Several bloggers have expressed curiosity as to why public interest in the App Store has waned so much. I can’t answer for everyone, but at least within myself, I’ve noticed an increasing and persistant reluctance to try new apps. It’s just that I’ve seen same pattern crop up over and over again. Somebody releases an interesting new app, touting fantastic design and improved productivity. The app gains some (but not overwhelming) traction. The app gets a few updates. The app lingers for a few years. And finally, the app untriumphantly rides off into the sunset, taking entire years of not just developer time, but thousands of users’ ingrained habits with it. The case is clear: most apps — and especially indie apps — cannot be reliably expected to continue operating.
After being burned so many times by products that have been pulled out from under me, I’ve unconsciously adopted a worrying philosophy for trying new apps: unless the app I’m using is backed by a large corporation or is outright open-source, I’m not going to use it for anything particularly important in my life. (And even then, certain corporations — ahem, Google — are put under further scrutiny.) I hate having to do this because many amazing UX advancements can be found in apps produced by smaller developers. (Apple folks love to talk about how certain categories of apps are design playgrounds.) But at the same time, I know that with these apps, there is an inevitable sunset e-mail waiting for me in the not-too-distant future. It’s gotten so bad that I’m starting to seriously consider switching most of the (snappy, beautiful, well-designed) productivity apps on my phone over to their (ugly, clunky) open-source alternatives, just because I know that OpenWhatever will long outlive the current App Store darling for that category. (1Password is one hot spot that immediately comes to mind. Losing them would be a disaster.) I don’t want to worry every day about whether these proprietary silos will suddenly go up in flames with all my carefully-constructed workflows and data in tow.
Despite the low prices on the App Store, I now get decision fatigue whenever I go to purchase an app. How long is this product going to be around? How reliable is this developer? How easy is it to export the data? How open are all the underlying formats and APIs? The price might be insignificant, but the commitment implied by my purchase is not trivial at all! Unfortunately, developers don’t seem to care much about the mental toll that pulling an app might cause, even when they were the ones touting life-changing productivity and workflow improvements in the first place. It’s one thing I miss about Windows utility software: so much of it is terribly designed, but at least I know it’ll run more or less forever. (Both on account of the open platform and Windows’ amazing legacy support.)

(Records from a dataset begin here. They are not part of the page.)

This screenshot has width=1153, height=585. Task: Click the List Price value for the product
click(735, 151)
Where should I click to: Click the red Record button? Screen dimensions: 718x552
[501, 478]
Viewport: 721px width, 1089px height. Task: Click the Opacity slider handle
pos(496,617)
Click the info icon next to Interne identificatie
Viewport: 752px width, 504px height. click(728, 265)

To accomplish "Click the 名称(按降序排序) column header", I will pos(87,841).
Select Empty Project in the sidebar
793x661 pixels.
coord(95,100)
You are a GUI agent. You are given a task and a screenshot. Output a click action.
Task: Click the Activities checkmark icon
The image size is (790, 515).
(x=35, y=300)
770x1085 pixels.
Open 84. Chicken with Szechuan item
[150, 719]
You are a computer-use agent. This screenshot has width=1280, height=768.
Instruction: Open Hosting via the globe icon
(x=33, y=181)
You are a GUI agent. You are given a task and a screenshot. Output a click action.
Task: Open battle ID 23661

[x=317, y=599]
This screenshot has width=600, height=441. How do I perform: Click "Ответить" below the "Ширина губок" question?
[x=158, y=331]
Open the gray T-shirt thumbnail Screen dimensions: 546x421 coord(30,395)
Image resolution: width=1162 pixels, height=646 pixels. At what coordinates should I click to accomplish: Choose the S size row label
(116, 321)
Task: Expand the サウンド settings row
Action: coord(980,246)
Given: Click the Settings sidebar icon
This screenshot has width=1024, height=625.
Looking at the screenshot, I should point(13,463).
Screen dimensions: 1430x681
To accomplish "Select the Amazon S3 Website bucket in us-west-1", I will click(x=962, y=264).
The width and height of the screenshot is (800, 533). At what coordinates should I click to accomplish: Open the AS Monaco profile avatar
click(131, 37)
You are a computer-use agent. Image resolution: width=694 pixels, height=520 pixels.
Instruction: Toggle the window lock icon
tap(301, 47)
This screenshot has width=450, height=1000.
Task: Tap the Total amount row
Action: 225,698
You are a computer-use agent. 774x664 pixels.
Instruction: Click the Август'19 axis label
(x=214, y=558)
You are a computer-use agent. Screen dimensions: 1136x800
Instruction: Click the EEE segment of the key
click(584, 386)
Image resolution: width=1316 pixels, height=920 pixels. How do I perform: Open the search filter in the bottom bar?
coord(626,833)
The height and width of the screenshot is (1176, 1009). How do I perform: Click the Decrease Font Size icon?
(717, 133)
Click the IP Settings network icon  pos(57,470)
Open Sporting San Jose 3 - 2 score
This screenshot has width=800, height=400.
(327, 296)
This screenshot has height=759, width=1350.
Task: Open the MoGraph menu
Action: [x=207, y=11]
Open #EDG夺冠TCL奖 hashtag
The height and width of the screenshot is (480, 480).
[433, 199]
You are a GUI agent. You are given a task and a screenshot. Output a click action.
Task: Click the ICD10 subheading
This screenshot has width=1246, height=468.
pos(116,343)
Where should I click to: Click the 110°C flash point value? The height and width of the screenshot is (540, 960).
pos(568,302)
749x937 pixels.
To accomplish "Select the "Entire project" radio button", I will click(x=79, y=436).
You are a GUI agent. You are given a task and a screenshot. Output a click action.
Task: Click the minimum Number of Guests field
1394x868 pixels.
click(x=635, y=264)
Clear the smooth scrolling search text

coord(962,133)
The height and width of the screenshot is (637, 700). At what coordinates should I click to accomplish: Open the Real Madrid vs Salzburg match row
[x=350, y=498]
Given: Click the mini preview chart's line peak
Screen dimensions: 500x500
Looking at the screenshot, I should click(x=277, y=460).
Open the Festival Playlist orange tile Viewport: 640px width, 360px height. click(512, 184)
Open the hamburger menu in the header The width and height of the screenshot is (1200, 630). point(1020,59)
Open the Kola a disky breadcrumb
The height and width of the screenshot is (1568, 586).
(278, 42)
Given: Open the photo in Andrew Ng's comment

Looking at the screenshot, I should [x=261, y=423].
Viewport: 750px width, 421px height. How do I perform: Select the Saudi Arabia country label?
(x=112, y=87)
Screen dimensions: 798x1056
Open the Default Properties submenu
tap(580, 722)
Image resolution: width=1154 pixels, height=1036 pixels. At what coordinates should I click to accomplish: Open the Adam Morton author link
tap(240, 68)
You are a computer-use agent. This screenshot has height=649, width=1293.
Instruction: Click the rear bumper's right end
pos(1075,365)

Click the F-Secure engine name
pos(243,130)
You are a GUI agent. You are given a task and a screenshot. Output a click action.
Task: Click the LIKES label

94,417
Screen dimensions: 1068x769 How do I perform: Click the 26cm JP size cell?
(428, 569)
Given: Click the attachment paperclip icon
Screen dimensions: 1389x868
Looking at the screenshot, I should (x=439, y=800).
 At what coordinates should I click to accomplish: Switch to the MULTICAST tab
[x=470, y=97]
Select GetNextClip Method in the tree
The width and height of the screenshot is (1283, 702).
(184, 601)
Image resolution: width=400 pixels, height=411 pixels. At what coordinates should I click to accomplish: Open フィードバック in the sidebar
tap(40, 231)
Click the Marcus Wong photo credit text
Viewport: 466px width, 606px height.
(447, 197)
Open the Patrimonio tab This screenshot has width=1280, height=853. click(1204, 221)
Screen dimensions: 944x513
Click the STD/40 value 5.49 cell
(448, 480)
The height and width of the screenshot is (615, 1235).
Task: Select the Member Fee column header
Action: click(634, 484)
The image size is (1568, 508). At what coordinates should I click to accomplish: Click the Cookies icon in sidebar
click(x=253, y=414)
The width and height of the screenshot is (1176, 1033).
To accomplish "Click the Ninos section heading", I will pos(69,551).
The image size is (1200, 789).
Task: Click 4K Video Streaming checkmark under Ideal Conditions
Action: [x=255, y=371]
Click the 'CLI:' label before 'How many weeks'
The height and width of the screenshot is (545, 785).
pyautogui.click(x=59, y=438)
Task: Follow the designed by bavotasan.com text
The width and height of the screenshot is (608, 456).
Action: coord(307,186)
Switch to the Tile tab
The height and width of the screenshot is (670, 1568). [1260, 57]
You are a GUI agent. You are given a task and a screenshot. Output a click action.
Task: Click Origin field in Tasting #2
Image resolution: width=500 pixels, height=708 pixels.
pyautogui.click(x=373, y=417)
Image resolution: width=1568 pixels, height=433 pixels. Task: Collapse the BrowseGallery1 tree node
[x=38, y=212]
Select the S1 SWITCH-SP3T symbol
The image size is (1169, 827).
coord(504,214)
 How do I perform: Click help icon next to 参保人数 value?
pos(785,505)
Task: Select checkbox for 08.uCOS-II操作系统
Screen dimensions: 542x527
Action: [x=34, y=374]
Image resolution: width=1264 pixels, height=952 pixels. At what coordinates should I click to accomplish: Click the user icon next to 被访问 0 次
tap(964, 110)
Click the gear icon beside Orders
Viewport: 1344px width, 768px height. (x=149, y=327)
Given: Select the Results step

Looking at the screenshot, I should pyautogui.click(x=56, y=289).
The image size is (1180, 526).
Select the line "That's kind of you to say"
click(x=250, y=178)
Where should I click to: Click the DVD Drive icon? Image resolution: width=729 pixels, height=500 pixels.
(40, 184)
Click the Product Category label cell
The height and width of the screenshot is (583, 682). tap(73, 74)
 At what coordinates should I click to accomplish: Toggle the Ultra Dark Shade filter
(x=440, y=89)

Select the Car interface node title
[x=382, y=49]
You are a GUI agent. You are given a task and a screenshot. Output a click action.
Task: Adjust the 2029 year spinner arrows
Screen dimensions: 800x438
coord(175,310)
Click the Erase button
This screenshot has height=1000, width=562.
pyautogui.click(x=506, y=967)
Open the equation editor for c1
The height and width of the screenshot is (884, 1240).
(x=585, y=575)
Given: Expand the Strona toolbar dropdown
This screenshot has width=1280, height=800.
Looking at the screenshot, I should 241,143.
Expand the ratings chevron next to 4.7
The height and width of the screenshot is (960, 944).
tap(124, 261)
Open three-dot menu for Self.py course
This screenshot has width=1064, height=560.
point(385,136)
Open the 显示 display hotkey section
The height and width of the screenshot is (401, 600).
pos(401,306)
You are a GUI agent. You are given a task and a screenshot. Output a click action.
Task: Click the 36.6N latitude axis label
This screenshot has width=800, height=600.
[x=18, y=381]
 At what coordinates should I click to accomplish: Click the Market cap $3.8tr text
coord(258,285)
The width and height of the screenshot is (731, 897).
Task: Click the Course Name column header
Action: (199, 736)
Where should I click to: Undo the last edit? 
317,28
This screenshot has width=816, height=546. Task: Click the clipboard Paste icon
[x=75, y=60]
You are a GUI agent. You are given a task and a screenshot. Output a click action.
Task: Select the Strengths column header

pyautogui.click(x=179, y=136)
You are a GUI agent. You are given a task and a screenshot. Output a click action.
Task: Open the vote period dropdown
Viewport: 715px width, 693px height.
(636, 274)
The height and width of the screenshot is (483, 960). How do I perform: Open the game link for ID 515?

It’s understandable why developers shut down their apps, but I wish there was another way out of this dead-end. Maybe apps could certify that all their back-end services are provided by external vendors and can be swapped out if necessary. (This is why I’m not too worried about apps like Reeder and Pocket Casts: I know that if they go away, I can take my precious data and switch right over to another app.) Maybe developers could pledge — even with legal backing! — to open-source their software if they ever decide to stop supporting it. Or going even further into this mythical socialist utopia, how about we finally figure out a way to fund open-source software from the get-go without having to beg for donations? With services like CloudKit, it’s no longer even necessary to spend a single cent of your money on servers. What’s the point of bringing something wonderful into the world if it only lasts for as long as people are willing to buy it? I can’t help but see that as hopelessly cynical.
To be clear: I’m not saying that developers should be expected to support and add features to their apps indefinitely. That would be a very extreme stance. But on the other end, adopting a scorched earth policy for your app once you tire of it is also pretty extreme and poisons the market to boot.
Apps — products that encapsulate years of people’s lives — should never outright disappear just because a developer can’t be bothered to support them anymore. If we don’t have that assurance, and if we can’t rely on our tools, all we’re doing is playing with toys.